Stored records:
**********
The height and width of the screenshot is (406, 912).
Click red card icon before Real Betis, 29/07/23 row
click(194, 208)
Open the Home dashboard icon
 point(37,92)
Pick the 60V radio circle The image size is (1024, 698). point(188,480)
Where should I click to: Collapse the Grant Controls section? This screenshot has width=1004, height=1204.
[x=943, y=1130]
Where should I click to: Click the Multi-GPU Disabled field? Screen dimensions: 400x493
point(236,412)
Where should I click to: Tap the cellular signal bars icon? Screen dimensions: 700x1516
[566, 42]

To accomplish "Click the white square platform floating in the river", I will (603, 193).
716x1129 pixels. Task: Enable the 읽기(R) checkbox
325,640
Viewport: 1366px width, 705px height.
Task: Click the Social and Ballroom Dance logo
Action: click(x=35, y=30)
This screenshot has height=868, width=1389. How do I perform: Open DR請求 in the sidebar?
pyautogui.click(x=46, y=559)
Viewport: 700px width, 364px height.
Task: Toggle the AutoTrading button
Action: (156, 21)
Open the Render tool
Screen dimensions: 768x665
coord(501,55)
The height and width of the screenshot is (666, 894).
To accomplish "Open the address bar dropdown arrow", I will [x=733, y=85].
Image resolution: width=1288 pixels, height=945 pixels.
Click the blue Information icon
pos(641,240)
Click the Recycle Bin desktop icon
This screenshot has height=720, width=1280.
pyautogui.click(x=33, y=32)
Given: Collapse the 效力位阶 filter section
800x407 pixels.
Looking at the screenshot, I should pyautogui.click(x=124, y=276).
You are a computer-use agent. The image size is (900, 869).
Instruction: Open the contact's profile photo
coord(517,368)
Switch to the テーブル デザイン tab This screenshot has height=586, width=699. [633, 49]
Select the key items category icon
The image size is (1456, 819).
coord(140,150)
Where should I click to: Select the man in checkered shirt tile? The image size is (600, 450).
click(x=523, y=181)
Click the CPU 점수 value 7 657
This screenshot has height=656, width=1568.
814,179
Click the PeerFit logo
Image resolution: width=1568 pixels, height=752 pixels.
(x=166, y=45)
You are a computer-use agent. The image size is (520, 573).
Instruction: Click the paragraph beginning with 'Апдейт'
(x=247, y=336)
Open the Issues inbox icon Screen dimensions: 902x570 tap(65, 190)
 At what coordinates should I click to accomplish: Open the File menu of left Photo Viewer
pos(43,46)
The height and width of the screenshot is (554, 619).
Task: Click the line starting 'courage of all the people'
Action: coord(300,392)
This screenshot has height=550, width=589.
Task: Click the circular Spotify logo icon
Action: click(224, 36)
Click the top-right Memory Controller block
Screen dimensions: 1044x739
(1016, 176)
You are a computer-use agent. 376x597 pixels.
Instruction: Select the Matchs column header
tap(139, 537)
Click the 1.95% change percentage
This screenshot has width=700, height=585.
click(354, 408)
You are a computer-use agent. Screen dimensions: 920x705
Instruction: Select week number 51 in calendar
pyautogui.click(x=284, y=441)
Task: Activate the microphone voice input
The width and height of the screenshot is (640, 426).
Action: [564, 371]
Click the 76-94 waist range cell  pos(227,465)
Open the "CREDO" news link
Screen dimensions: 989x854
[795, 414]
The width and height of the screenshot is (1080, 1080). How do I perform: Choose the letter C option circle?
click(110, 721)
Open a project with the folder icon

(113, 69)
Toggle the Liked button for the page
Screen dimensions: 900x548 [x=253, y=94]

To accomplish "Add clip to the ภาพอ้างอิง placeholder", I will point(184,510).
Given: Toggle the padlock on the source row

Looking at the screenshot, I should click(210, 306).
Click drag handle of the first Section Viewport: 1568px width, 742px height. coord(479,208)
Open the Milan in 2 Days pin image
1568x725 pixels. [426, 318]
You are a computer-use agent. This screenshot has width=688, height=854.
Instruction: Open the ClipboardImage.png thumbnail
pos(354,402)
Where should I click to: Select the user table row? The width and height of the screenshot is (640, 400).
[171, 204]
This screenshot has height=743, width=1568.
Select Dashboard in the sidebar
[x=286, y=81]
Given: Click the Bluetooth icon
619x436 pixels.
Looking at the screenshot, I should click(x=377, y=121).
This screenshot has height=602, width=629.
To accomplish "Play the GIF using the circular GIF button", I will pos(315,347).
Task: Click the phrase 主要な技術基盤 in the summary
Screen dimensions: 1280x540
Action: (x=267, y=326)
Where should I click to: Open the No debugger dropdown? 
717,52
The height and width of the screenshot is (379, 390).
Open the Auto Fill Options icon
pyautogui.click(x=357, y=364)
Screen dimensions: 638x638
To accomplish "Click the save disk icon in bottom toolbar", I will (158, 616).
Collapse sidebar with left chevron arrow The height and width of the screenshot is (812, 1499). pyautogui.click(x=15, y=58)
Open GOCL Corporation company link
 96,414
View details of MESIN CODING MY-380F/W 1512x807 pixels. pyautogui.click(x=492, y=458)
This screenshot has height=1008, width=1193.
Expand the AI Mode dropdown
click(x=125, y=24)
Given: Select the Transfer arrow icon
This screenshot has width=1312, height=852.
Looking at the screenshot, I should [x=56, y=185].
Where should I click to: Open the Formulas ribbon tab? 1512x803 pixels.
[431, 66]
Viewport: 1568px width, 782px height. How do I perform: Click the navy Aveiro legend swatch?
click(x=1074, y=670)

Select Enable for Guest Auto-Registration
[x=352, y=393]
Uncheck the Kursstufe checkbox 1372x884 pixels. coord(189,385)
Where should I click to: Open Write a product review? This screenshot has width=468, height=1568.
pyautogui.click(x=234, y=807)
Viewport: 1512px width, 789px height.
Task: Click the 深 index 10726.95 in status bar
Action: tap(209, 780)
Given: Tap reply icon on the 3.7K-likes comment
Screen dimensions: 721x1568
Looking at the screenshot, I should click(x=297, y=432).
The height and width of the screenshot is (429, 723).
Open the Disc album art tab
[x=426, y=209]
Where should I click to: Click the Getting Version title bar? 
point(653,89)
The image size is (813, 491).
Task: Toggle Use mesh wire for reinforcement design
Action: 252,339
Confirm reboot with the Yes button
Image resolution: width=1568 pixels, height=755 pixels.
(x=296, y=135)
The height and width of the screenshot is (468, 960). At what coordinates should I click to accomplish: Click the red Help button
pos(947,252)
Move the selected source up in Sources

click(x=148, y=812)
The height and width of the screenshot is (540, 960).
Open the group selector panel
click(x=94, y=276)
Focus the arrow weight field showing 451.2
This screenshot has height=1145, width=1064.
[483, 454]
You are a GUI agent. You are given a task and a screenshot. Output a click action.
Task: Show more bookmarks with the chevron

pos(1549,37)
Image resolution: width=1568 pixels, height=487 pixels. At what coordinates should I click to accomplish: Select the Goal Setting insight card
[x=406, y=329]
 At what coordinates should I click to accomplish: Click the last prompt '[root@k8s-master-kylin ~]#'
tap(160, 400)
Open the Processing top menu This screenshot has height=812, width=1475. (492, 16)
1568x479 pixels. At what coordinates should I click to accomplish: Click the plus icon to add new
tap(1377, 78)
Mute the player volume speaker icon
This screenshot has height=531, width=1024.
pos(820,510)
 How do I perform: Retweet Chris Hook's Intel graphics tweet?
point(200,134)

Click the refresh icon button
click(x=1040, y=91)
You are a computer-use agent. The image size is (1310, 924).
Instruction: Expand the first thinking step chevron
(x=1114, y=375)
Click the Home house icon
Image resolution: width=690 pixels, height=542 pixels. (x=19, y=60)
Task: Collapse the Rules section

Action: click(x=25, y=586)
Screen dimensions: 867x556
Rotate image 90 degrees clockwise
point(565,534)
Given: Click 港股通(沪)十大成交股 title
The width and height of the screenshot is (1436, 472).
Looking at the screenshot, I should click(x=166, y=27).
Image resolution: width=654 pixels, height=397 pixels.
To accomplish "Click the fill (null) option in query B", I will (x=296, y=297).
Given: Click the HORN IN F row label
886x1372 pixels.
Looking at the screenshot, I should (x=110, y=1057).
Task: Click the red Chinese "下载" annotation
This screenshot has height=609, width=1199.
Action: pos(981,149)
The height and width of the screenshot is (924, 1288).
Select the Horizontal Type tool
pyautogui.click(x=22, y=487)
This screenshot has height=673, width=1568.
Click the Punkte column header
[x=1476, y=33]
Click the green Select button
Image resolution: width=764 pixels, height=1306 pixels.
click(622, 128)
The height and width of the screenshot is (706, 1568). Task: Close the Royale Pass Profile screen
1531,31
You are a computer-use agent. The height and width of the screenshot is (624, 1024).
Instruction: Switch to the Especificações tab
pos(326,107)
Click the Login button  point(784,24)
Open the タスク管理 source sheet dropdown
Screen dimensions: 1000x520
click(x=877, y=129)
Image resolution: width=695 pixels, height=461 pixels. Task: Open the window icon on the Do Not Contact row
**********
Using the data above, repeat exactly the lines that begin at the line with "Where should I click to: Select the user" and end at the line with "Given: Click the Bluetooth icon", both ends included.

Where should I click to: Select the user table row? The width and height of the screenshot is (640, 400).
[171, 204]
This screenshot has height=743, width=1568.
Select Dashboard in the sidebar
[x=286, y=81]
Given: Click the Bluetooth icon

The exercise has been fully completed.